Gestellte Aufgabe a:
Zähle, in wie vielen Zeilen der Datensätze weiter unten das Wort „axis“ vorkommt. Gib nur die Zahl an.

Vorliegender Text:
Gemischte SF-Qualität: Klassiker neben Talmi

1939 war im Gegensatz zur „Welt da draußen“ ein großartiges Jahr für die amerikanische Science-Fiction. Beim Magazin „Astounding Stories“ war nämlich John W. Campbell sein erstes volles Jahr am Ruder, und er zog eine neue Generation von Autoren heran, die fortan Garanten für SF-Klassiker wurden: Heinlein, Asimov, van Vogt, Sturgeon und viele andere.

Sie wurden unter anderem deswegen zu Klassikern, die bis heute in hohen Auflagen verlegt werden (zumindest Heinlein und Asimov), weil sie der neuen Ideologie des Herausgeber genauestens folgten. Storys sollten eine nachvollziehbare (halbwegs) wissenschaftliche Grundlage besitzen und in einer spannenden Handlung die logischen Konsequenzen daraus aufzeigen. Außerdem durften die Aliens niemals siegen oder schlauer als wir sein, und es gab immer eine Lösung.

Gestellte Aufgabe b:
Kopiere aus dem obigen Text über die Science-Fiction des Jahres 1939 wortgetreu alles von „Gemischte SF-Qualität: Klassiker“ bis hinunter zu „und viele andere.“.

Vorliegende Datensätze:
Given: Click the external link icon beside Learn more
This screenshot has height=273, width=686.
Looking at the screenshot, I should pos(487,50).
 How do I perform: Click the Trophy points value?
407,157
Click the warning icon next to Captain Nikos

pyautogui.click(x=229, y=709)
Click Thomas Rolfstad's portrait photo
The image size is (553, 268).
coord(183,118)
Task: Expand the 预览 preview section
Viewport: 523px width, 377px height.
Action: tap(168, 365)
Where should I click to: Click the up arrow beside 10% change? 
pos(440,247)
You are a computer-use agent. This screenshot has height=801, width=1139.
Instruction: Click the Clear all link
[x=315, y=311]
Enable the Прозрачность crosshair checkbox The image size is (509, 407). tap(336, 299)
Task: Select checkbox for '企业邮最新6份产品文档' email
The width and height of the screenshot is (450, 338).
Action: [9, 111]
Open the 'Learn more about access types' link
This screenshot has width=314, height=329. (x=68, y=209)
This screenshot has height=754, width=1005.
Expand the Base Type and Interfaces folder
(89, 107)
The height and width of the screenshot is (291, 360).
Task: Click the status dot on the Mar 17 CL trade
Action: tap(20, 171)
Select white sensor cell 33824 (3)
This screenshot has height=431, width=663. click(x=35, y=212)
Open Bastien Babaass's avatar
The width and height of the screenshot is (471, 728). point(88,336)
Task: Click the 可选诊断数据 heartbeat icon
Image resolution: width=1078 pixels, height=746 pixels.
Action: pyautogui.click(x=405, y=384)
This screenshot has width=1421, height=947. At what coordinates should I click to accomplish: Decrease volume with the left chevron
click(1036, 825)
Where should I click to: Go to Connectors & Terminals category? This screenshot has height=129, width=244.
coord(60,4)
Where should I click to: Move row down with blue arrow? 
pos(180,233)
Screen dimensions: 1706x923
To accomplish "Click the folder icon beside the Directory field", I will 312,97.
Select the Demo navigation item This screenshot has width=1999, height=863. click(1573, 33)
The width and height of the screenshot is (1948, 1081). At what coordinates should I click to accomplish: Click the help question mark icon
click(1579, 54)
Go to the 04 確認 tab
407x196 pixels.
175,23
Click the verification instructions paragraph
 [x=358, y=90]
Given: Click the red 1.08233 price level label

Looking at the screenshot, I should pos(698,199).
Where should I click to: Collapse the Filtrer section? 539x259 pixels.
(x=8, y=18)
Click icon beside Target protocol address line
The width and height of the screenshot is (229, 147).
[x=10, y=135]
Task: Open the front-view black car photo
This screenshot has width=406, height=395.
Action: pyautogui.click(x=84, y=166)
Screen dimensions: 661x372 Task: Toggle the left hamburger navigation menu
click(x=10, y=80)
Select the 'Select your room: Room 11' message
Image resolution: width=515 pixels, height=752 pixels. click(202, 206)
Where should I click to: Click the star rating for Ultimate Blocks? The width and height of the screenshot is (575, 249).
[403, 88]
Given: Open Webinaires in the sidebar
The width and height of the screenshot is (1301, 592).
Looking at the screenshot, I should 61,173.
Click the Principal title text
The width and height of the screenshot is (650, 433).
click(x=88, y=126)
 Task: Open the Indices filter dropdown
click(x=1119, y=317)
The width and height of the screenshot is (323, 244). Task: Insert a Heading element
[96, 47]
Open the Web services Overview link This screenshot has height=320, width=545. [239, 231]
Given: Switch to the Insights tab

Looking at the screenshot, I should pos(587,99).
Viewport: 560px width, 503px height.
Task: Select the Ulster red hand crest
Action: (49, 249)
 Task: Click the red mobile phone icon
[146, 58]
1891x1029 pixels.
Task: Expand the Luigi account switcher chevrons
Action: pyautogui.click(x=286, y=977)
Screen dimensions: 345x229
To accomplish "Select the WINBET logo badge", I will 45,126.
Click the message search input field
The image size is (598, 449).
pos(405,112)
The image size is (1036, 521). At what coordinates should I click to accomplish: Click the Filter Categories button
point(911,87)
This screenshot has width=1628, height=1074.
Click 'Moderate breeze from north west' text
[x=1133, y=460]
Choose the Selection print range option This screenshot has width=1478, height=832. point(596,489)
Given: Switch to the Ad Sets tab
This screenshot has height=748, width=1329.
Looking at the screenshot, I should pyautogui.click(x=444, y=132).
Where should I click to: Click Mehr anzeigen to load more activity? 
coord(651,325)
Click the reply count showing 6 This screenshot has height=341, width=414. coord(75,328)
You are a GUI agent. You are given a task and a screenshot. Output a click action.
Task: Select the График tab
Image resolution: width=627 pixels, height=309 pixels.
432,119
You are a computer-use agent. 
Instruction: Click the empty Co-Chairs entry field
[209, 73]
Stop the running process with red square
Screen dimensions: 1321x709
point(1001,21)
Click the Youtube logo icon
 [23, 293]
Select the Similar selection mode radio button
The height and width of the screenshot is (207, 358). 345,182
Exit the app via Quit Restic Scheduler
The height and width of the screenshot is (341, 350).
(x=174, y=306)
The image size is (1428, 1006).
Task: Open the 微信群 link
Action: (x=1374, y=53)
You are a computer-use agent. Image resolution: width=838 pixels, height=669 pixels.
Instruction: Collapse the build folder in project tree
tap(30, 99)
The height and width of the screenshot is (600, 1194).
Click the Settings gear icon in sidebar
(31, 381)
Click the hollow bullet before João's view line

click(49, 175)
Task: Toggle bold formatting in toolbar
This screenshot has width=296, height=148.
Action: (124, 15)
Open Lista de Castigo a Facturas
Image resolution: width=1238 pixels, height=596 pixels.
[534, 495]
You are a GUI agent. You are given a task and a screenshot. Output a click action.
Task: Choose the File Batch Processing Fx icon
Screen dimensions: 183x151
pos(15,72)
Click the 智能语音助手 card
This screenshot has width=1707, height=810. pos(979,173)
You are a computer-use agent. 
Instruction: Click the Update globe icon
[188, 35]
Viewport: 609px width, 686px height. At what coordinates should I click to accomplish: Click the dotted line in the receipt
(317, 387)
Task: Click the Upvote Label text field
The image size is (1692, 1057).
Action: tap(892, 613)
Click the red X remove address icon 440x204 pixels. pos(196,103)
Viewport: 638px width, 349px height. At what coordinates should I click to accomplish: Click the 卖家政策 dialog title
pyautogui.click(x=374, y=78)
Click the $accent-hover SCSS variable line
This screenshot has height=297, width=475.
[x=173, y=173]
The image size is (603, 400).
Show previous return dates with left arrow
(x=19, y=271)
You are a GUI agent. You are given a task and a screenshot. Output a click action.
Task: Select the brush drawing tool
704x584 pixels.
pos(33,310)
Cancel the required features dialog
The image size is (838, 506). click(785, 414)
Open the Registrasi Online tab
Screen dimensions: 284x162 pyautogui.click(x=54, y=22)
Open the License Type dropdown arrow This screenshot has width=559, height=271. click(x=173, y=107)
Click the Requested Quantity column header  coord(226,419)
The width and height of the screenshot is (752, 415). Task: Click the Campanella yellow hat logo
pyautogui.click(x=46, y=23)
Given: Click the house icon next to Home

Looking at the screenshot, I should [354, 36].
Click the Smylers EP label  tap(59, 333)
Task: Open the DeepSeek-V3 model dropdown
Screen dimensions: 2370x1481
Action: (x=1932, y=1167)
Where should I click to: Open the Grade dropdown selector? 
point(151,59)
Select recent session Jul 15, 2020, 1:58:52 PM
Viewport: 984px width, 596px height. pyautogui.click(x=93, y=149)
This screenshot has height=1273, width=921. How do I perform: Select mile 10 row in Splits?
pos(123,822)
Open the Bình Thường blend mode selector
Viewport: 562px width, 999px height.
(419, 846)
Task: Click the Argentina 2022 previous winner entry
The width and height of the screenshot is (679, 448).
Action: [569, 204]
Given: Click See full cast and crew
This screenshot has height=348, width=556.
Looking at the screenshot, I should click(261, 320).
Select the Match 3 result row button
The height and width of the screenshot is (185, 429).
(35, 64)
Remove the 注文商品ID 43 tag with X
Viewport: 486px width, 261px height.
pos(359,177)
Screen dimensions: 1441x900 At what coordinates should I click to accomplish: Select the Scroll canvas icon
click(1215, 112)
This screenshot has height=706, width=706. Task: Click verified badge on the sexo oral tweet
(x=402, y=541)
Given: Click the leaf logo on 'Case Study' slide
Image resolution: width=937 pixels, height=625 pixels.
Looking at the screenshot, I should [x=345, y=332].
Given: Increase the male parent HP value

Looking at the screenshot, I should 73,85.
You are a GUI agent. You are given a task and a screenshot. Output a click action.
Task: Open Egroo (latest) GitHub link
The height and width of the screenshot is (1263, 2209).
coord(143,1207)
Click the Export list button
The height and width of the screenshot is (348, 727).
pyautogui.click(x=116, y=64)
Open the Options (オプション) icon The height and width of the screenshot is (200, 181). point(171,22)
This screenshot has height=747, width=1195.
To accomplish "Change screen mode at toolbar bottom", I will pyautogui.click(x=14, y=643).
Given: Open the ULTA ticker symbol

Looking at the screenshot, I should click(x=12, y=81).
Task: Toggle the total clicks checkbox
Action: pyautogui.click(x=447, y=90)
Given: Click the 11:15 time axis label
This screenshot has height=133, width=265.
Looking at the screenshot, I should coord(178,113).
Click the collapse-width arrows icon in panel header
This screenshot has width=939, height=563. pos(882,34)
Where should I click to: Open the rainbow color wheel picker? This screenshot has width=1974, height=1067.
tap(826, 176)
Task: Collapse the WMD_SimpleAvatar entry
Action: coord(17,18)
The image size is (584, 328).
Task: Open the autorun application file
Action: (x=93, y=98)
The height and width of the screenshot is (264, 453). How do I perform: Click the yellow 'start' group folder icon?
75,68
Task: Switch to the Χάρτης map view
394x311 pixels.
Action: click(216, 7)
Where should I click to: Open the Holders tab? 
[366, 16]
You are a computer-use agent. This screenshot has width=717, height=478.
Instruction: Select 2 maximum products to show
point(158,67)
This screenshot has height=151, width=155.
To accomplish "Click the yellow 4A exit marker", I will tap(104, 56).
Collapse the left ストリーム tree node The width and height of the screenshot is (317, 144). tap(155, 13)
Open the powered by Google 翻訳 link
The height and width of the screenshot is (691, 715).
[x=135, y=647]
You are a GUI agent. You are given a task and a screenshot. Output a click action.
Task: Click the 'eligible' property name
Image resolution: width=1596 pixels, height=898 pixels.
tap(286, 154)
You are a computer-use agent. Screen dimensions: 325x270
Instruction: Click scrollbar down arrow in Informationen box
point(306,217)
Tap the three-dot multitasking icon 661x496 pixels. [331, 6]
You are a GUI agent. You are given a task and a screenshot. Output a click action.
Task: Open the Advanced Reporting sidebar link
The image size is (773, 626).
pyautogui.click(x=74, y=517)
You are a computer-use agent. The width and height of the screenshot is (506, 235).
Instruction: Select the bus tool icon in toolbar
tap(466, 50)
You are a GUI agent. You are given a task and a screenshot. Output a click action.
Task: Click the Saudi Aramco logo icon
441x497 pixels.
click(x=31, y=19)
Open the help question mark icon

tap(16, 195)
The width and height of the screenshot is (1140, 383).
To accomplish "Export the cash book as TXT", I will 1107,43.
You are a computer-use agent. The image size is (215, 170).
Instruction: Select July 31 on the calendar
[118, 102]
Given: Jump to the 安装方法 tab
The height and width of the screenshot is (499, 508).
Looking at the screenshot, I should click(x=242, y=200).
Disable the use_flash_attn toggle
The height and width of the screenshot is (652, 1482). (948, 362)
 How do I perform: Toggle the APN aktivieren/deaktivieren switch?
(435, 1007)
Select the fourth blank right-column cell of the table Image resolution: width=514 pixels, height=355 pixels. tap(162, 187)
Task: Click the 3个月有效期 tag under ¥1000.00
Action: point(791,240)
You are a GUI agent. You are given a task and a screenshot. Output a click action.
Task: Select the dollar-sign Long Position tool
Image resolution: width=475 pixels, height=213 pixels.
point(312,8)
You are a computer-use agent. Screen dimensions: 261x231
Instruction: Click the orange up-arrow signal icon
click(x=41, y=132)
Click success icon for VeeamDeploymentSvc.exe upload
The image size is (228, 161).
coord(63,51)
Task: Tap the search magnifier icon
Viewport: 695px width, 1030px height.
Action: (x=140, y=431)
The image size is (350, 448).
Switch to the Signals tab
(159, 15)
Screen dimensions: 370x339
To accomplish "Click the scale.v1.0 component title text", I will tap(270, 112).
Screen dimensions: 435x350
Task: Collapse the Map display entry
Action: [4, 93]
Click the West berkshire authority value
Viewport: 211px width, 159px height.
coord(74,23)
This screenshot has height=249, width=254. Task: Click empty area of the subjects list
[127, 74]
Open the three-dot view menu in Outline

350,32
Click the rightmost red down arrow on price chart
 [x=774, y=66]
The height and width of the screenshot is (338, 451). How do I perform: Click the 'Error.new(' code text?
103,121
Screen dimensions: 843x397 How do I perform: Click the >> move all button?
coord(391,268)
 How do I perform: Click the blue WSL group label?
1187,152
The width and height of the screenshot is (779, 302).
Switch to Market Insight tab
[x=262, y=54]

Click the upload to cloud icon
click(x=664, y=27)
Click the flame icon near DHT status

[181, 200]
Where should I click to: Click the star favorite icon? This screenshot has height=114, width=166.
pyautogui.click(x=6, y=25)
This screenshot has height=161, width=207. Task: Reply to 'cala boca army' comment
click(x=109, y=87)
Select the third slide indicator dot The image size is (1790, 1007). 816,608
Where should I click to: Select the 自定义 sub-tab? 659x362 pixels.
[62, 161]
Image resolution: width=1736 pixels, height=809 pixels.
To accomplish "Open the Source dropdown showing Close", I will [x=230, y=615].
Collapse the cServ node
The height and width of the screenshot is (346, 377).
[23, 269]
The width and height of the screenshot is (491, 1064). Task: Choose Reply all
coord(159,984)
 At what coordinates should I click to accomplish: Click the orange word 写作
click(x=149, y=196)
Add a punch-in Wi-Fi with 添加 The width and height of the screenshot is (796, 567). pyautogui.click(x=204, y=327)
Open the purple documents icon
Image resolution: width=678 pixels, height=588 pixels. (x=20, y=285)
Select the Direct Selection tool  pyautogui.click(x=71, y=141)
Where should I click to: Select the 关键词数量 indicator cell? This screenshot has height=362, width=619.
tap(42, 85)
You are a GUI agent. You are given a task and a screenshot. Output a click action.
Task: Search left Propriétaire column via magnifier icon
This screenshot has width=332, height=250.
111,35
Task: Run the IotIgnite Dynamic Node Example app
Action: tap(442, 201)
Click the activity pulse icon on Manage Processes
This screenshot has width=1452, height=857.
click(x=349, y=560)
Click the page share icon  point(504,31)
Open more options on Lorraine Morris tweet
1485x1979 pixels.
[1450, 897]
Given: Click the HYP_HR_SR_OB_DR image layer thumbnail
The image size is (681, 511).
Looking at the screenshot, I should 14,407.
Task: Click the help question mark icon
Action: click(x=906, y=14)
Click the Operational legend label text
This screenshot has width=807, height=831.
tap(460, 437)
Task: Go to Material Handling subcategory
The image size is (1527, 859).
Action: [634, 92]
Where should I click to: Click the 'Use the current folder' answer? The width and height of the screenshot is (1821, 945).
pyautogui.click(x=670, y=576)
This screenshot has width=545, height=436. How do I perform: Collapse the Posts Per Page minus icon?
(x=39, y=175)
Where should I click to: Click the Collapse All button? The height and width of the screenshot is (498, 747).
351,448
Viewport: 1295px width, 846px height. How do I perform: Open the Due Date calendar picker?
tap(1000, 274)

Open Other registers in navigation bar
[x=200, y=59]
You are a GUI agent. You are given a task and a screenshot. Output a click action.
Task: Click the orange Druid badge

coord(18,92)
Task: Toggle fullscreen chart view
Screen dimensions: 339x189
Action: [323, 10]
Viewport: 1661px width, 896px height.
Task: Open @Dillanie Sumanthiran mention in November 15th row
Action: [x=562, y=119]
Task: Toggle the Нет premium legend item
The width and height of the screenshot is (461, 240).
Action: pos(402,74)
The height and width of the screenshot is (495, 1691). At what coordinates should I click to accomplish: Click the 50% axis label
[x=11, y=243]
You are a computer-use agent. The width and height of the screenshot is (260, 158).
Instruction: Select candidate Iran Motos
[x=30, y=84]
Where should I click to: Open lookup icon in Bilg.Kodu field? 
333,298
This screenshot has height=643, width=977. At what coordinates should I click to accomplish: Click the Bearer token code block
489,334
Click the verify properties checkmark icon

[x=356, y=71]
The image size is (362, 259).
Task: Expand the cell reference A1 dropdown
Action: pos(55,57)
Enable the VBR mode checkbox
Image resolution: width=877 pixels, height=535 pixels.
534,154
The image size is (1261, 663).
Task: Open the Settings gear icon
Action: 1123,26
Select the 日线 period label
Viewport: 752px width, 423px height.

Fertige Antwort a:
2

Fertige Antwort b:
Gemischte SF-Qualität: Klassiker neben Talmi

1939 war im Gegensatz zur „Welt da draußen“ ein großartiges Jahr für die amerikanische Science-Fiction. Beim Magazin „Astounding Stories“ war nämlich John W. Campbell sein erstes volles Jahr am Ruder, und er zog eine neue Generation von Autoren heran, die fortan Garanten für SF-Klassiker wurden: Heinlein, Asimov, van Vogt, Sturgeon und viele andere.